Ren Tingwei, Tan Zhijun, Ehamparanathan Vivekh, Lewandowski Angela, Ghose Sanchayita, Li Zheng Jian
Biologics Development, Global Product Development and Supply, Bristol-Myers Squibb, Devens, Massachusetts.
Biotechnol Bioeng. 2021 Aug;118(8):2829-2844. doi: 10.1002/bit.27790. Epub 2021 Jun 1.
Antibody disulfide bond reduction has been a challenging issue in monoclonal antibody manufacturing. It could lead to a decrease of product purity and failure to meet the targeted product profile and/or specifications. More importantly, disulfide bond reduction could also impact drug safety and efficacy. Scientists across the industry have been examining the root causes and developing mitigation strategies to address the challenge. In recent years, with the development of high titer mammalian cell culture processes to meet the rapidly growing demand for antibody biopharmaceuticals, disulfide bond reduction has been observed more frequently. Thus, it is necessary to continue evolving the disulfide reduction mitigation strategies and developing novel approaches to maintain high product quality. Additionally, in recent years as more complex molecules (such as bispecific and trispecific antibodies) emerge, the molecular heterogeneity due to incomplete formation of the interchain disulfide bonds becomes a more imperative challenging issue. Given the disulfide reduction challenges that biotech industry is facing, in this review, we provide a comprehensive scientific summary of the root cause analysis of disulfide reduction during process development of antibody therapeutics, mitigation strategies and its potential remediated recovery based on published papers. First, this paper intends to highlight different aspects of the root cause for disulfide reduction. Secondly, to provide a broader understanding of the disulfide bond reduction in downstream process, this paper discusses disulfide bond reduction impact on product stability, associated analytical methods for disulfide bond reduction detection and characterization, process control strategies as well as their manufacturing implementation. In addition, brief perspectives on the development of future mitigation strategies are also reviewed, including platform alignment, mitigation strategy application for the emerging new modalities such as bispecific and trispecific antibodies as well as using machine learning to identify molecule susceptibility of disulfide bond reduction. The data in this review are originated from the published papers.

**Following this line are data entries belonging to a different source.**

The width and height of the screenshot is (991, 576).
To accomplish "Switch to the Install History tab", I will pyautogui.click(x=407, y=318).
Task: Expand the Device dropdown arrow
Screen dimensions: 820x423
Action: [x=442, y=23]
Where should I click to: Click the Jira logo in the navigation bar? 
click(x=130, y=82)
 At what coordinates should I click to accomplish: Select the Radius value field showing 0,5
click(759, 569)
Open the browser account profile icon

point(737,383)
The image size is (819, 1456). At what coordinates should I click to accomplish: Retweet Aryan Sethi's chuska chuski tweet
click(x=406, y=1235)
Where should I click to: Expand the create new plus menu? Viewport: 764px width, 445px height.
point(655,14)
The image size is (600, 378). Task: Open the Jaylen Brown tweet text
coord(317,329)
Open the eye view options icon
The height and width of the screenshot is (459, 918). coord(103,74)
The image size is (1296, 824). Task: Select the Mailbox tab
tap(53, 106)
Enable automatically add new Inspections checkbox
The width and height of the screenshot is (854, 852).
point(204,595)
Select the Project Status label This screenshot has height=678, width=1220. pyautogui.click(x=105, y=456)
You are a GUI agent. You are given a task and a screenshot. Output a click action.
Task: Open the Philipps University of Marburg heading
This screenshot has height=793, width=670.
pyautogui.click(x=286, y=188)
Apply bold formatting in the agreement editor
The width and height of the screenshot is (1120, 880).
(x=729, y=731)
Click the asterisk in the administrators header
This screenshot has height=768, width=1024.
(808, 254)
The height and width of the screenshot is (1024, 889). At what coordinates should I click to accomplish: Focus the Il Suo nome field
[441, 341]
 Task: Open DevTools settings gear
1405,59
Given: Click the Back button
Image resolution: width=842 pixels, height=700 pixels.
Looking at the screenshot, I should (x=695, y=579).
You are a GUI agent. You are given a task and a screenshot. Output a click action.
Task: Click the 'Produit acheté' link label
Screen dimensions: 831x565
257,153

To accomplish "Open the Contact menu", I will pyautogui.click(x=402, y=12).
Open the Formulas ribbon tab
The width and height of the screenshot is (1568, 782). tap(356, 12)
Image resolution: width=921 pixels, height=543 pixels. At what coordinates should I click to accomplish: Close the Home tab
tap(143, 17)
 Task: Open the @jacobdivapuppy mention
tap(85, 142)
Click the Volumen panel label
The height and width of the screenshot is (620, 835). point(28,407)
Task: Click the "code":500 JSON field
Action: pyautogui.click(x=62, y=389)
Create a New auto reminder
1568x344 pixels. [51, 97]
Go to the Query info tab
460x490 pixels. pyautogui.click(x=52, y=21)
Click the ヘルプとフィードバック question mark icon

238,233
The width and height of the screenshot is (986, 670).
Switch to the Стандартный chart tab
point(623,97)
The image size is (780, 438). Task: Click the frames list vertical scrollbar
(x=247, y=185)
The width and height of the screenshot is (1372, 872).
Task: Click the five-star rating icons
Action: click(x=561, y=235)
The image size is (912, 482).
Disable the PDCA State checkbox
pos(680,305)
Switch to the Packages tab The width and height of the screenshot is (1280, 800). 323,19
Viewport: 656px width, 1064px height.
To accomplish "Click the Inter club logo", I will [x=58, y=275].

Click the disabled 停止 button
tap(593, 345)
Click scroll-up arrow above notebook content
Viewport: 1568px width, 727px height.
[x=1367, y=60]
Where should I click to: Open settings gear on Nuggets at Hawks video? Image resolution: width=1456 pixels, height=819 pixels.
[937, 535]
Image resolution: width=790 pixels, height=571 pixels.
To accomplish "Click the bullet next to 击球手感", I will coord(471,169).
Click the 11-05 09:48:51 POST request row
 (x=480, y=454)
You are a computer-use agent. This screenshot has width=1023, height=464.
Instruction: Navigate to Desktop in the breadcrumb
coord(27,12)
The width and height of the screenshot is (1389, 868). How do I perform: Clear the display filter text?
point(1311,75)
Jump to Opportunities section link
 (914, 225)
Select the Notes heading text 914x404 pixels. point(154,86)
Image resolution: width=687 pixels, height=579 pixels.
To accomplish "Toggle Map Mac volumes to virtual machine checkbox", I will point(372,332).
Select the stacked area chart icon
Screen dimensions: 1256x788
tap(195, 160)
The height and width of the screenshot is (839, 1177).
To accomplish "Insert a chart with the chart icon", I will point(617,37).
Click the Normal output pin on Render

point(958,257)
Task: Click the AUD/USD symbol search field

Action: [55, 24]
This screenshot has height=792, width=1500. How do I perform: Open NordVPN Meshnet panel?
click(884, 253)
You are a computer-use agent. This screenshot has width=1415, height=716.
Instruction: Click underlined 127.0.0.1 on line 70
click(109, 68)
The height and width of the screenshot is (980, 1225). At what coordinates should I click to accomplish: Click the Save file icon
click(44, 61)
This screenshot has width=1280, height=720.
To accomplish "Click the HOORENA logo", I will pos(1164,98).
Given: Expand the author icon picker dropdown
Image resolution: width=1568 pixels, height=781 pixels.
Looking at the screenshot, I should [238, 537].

抗体二硫键还原一直是单克隆抗体制备过程中的一个具有挑战性的问题。它可能导致产品纯度下降,无法达到目标产品特性和/或规格要求。更重要的是,二硫键还原还可能影响药物的安全性和有效性。整个行业的科学家们一直在研究根本原因,并制定缓解策略来应对这一挑战。近年来,随着高滴度哺乳动物细胞培养工艺的发展,以满足对抗体生物制药迅速增长的需求,二硫键还原现象越来越频繁地被观察到。因此,有必要不断改进二硫键还原缓解策略,并开发新方法以保持高产品质量。此外,近年来随着更复杂的分子(如双特异性和三特异性抗体)出现,由于链间二硫键形成不完全导致的分子异质性成为一个更紧迫的挑战性问题。鉴于生物技术行业面临的二硫键还原挑战,在本综述中,我们基于已发表的论文,对抗体治疗药物工艺开发过程中二硫键还原的根本原因分析、缓解策略及其潜在的补救回收方法进行了全面的科学总结。首先,本文旨在突出二硫键还原根本原因的不同方面。其次,为了更广泛地理解下游工艺中的二硫键还原,本文讨论了二硫键还原对产品稳定性的影响、用于二硫键还原检测和表征的相关分析方法、工艺控制策略及其在生产中的实施。此外,还综述了未来缓解策略发展的简要观点,包括平台整合、双特异性和三特异性抗体等新兴新形式的缓解策略应用以及使用机器学习来识别二硫键还原的分子敏感性。本综述中的数据源自已发表的论文。